▸ **Document segment**:
I found the Rolling Stone article The Case For Obama to be a nice salve – and also offers a nice run down of everything those of us left of center should be proud of – and should be fighting to keep.

Buck up!  Vote!

Here is a link: http://www.rollingstone.com/politics/news/17390/220013?RS_show_page=1

Here is a pdf: The Case for Obama – Rolling Stone

And here is a excerpt:

Less than halfway through his first term, Obama has compiled a remarkable track record. As president, he has rewritten America’s social contract to make health care accessible for all citizens. He has brought 100,000 troops home from war and forged a once-unthinkable consensus around the endgame for the Bush administration’s $3 trillion blunder in Iraq. He has secured sweeping financial reforms that elevate the rights of consumers over Wall Street bankers and give regulators powerful new tools to prevent another collapse. And most important of all, he has achieved all of this while moving boldly to ward off another Great Depression and put the country back on a halting path to recovery.

Along the way, Obama delivered record tax cuts to the middle class and slashed nearly $200 billion in corporate welfare — reinvesting that money to make college more accessible and Medicare more solvent. He single-handedly prevented the collapse of the Big Three automakers — saving more than 1 million jobs — and brought Big Tobacco, at last, under the yoke of federal regulation. Even in the face of congressional intransigence on climate change, he has fought to constrain carbon pollution by executive fiat and to invest $200 billion in clean energy — an initiative bigger than John F. Kennedy’s moonshot and one that’s on track to double America’s capacity to generate renewable energy by the end of Obama’s first term.

On the social front, he has improved pay parity for women and hate-crime protections for gays and lesbians. He has brought a measure of sanity to the drug war, reducing the sentencing disparity for crack cocaine while granting states wide latitude to experiment with marijuana laws. And he has installed two young, female justices on the Supreme Court, creating what Brinkley calls “an Obama imprint on the court for generations.”

▸ **Exercise data**:
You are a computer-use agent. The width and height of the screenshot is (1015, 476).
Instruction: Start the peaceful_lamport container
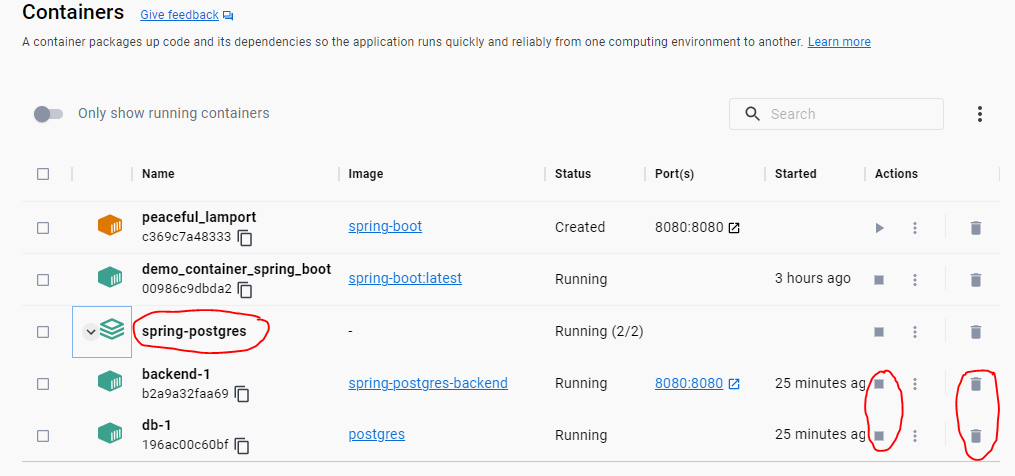pyautogui.click(x=879, y=228)
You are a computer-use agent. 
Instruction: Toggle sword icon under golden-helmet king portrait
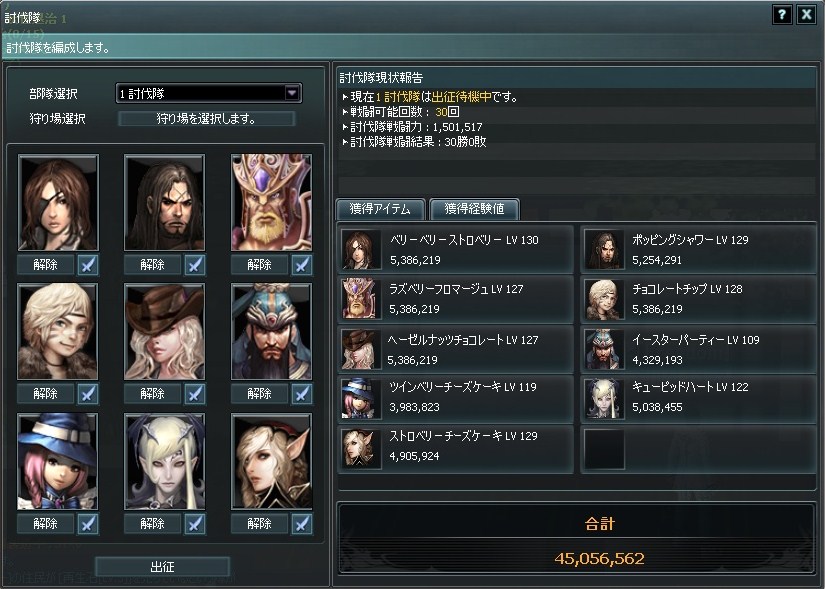pos(302,265)
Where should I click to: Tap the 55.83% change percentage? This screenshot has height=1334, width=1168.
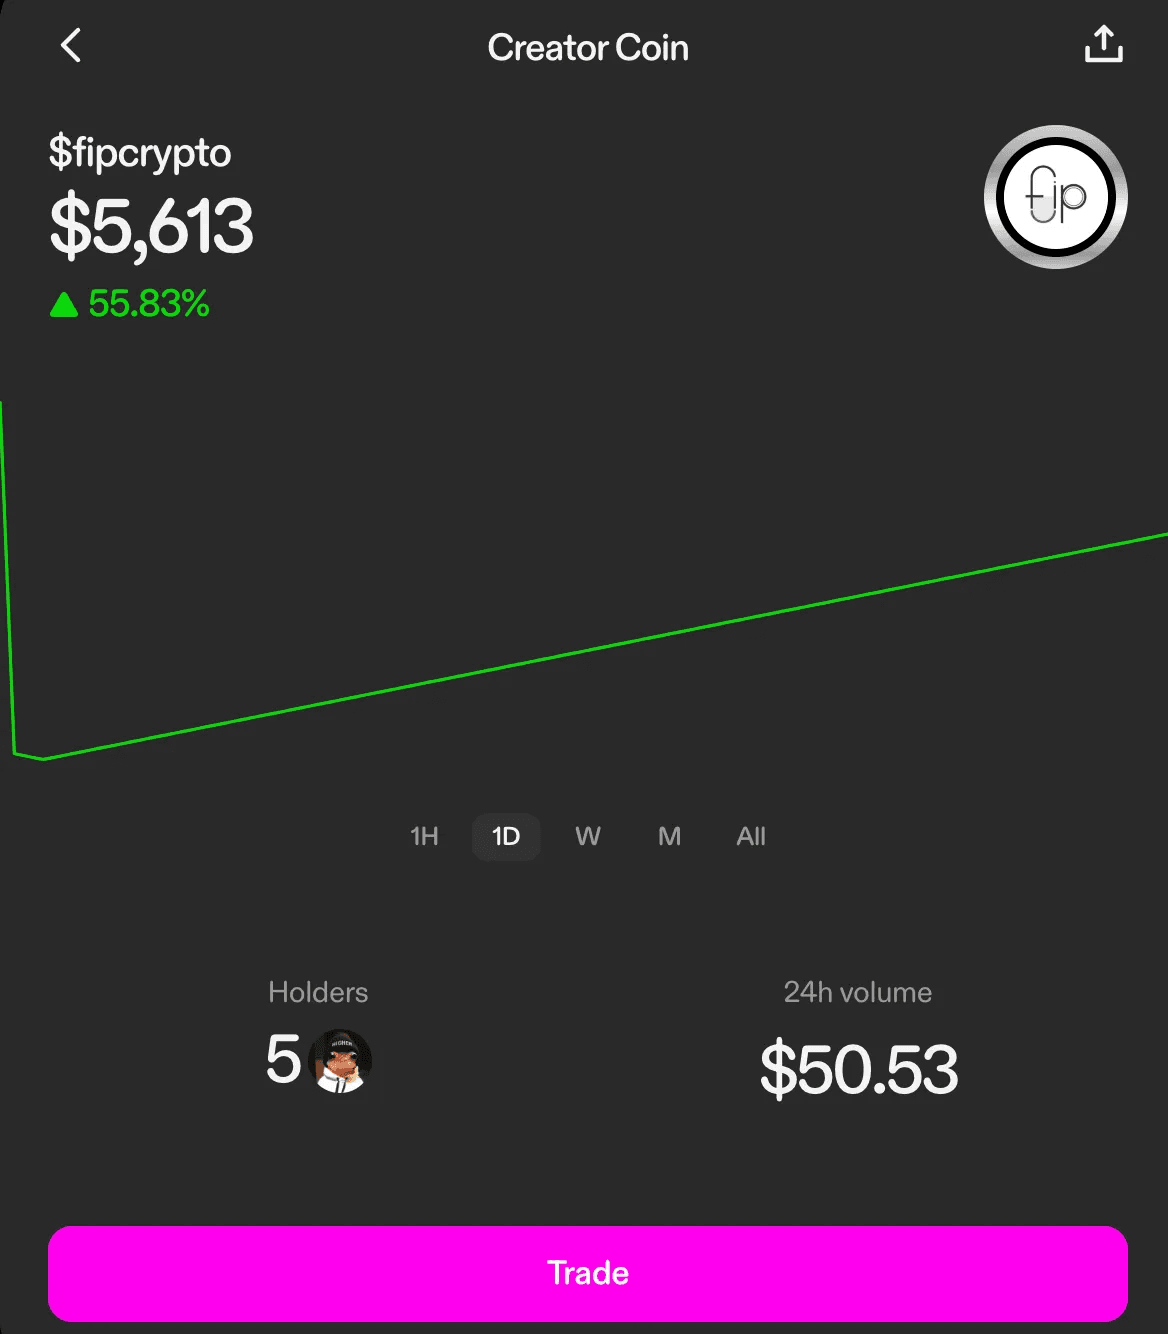tap(149, 304)
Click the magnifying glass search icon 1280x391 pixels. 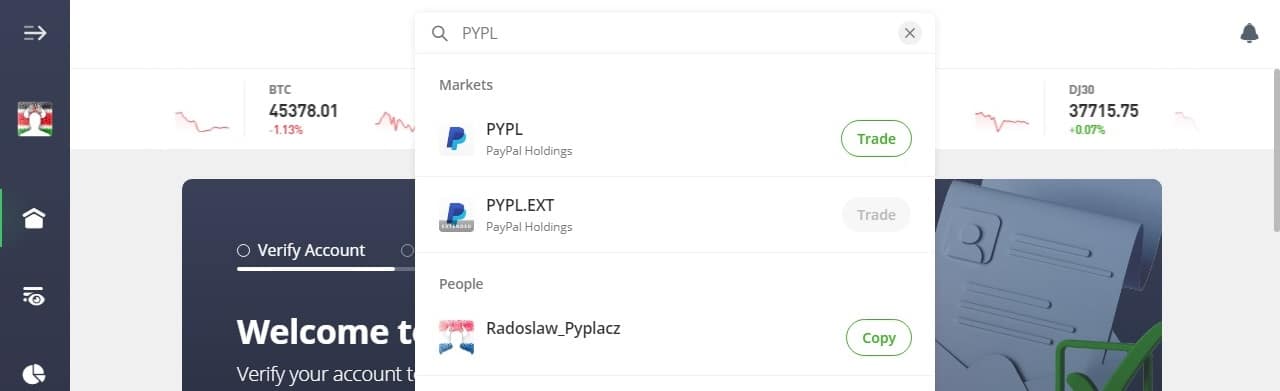(440, 33)
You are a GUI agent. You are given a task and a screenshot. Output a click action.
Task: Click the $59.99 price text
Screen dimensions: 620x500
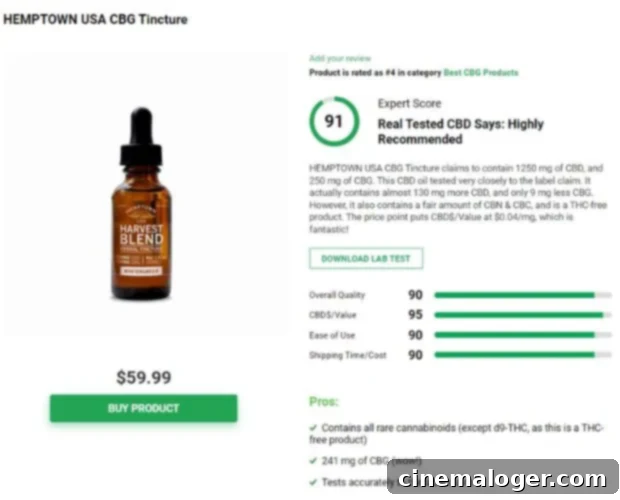[x=144, y=377]
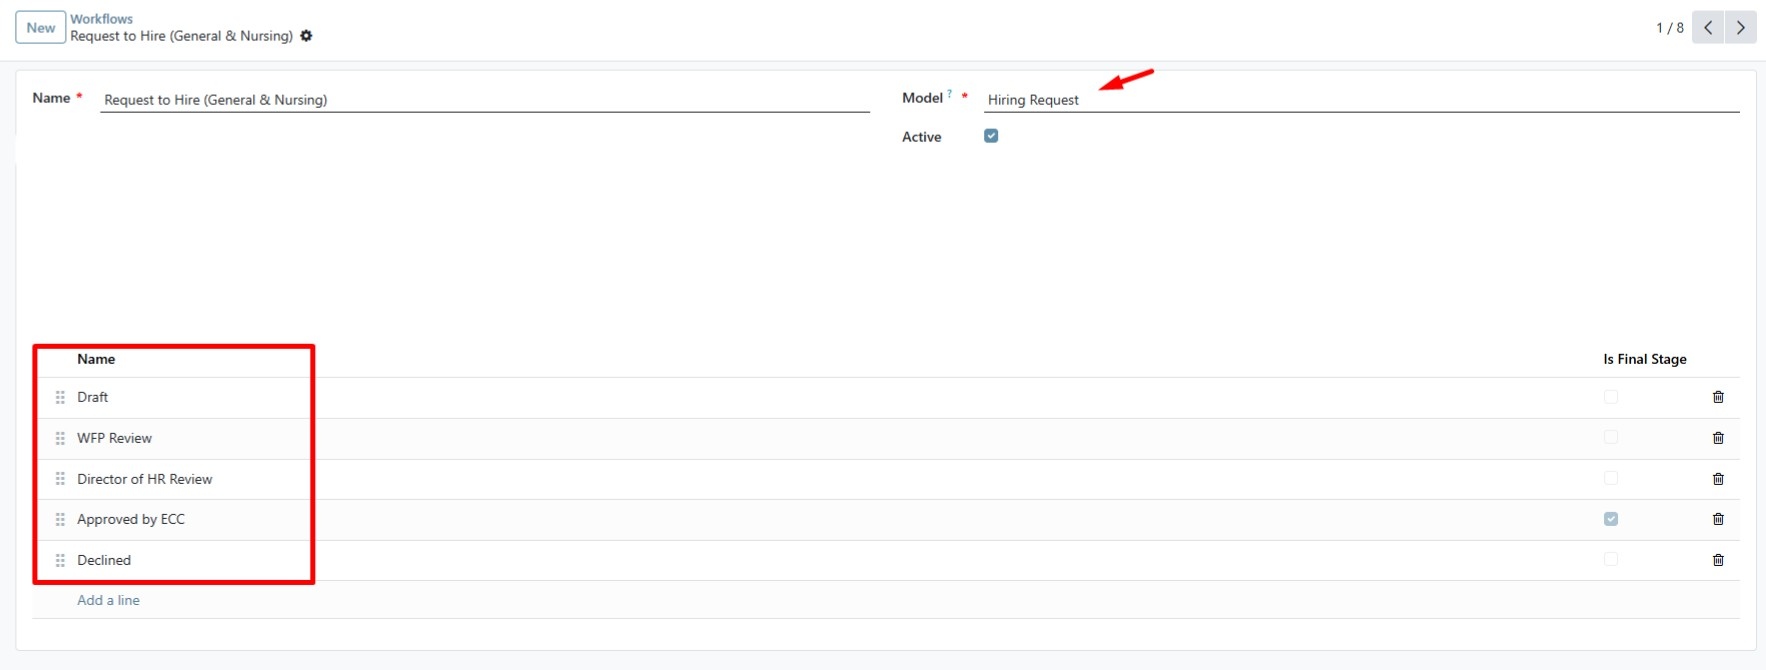Go to the next workflow record

pyautogui.click(x=1740, y=28)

▸ **Tasks for this exercise**:
(a) From the post on Obama's record, extract the passage starting with "I found the" and going on through "Buck up!  Vote!".
(b) List every action the post on Obama's record credits to him in the paragraph that begins "On the social front."
(c) Proceed with the post on Obama's record, picking up after its final sentence.

▸ **Written responses**:
(a)
I found the Rolling Stone article The Case For Obama to be a nice salve – and also offers a nice run down of everything those of us left of center should be proud of – and should be fighting to keep.

Buck up!  Vote!

(b)
- Improved pay parity for women
- Improved hate-crime protections for gays and lesbians
- Reduced the sentencing disparity for crack cocaine
- Granted states wide latitude to experiment with marijuana laws
- Installed two young, female justices on the Supreme Court

(c)
What’s even more impressive about Obama’s accomplishments, historians say, is the fractious political coalition he had to marshal to victory. “He didn’t have the majority that LBJ had,” says Goodwin. Indeed, Johnson could count on 68 Democratic senators to pass Medicare, Medicaid and the Voting Rights Act. For his part, Franklin Roosevelt had the backing of 69 Senate Democrats when he passed Social Security in 1935. At its zenith, Obama’s governing coalition in the Senate comprised 57 Democrats, a socialist, a Republican turncoat — and Joe Lieberman.

In his quest for progress, Obama has also had to maneuver against an unrelenting head wind from the “Party of No” and its billionaire backers. “Obama is harassed as well as opposed,” says Princeton historian Sean Wilentz. “The crazy Republican right is now unfettered. You’ve got a Senate with no adult leadership. And Obama’s up against Rupert Murdoch, Dick Armey, the Koch brothers and the rest of the professional right.” Compared to the opposition faced by the most transformative Democratic presidents, adds Wilentz, “it’s a wholly different scale.”

Despite such obstacles, Obama has succeeded in forging a progressive legacy that, anchored by health care reform, puts him “into the same conversation with FDR and LBJ,” says Brinkley, “though those two accomplished more.” Goodwin, herself a former Johnson aide, likens the thrust of Obama’s social agenda to LBJ’s historic package of measures known as the Great Society. “What is comparable,” she says, “is the idea of using government to expand social and economic justice. That’s what the health care bill is about. That’s what Obama tried to do with the financial reforms. That’s what he’s doing with education. The Great Society was about using the collective energies of the nation to make life better for more people — and that’s what Obama has tried to do.”